TASK PROMPT: Transcription task. Write out each entry verbatim and exclude any image.

SOURCE INFORMATION:
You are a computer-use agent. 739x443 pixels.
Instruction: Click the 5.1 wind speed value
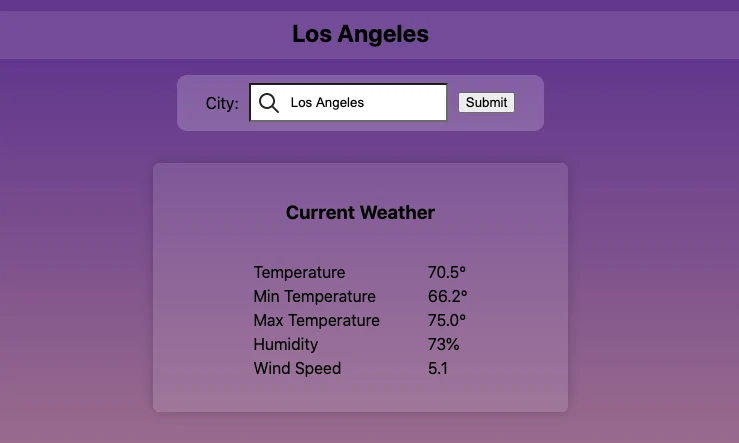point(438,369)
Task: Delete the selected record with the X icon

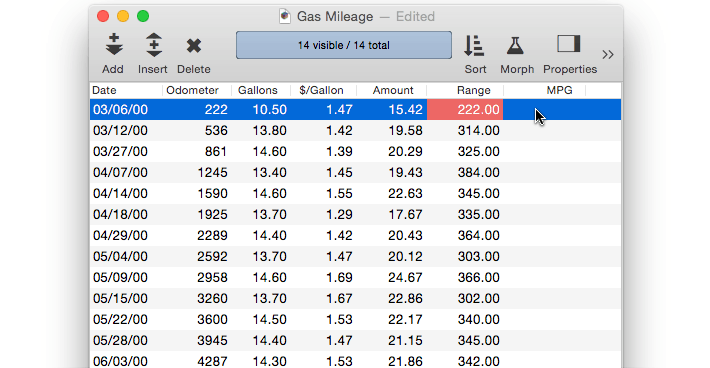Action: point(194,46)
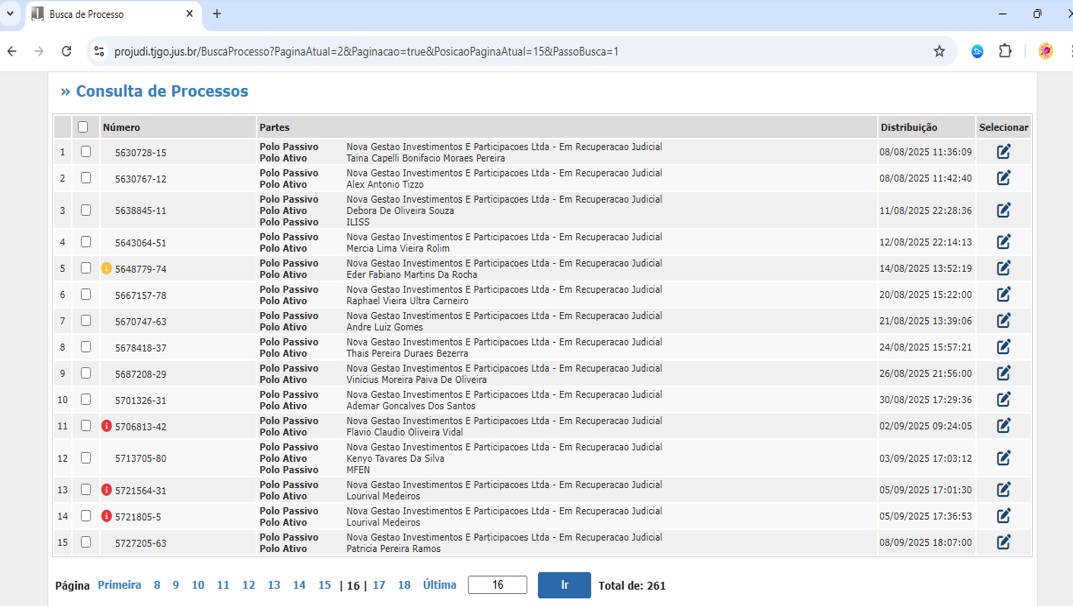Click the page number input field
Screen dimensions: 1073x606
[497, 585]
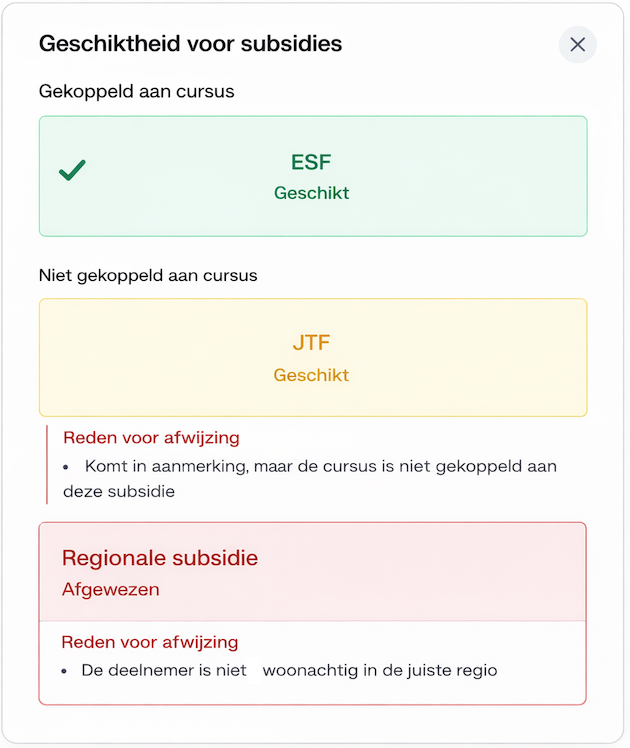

ANSWER SPACE:
You are a computer-use agent. 739x443 pixels.
Instruction: Click the 5.1 wind speed value
point(438,369)
Task: Delete the selected record with the X icon

Action: point(194,46)
Click the page number input field
Screen dimensions: 1073x606
[497, 585]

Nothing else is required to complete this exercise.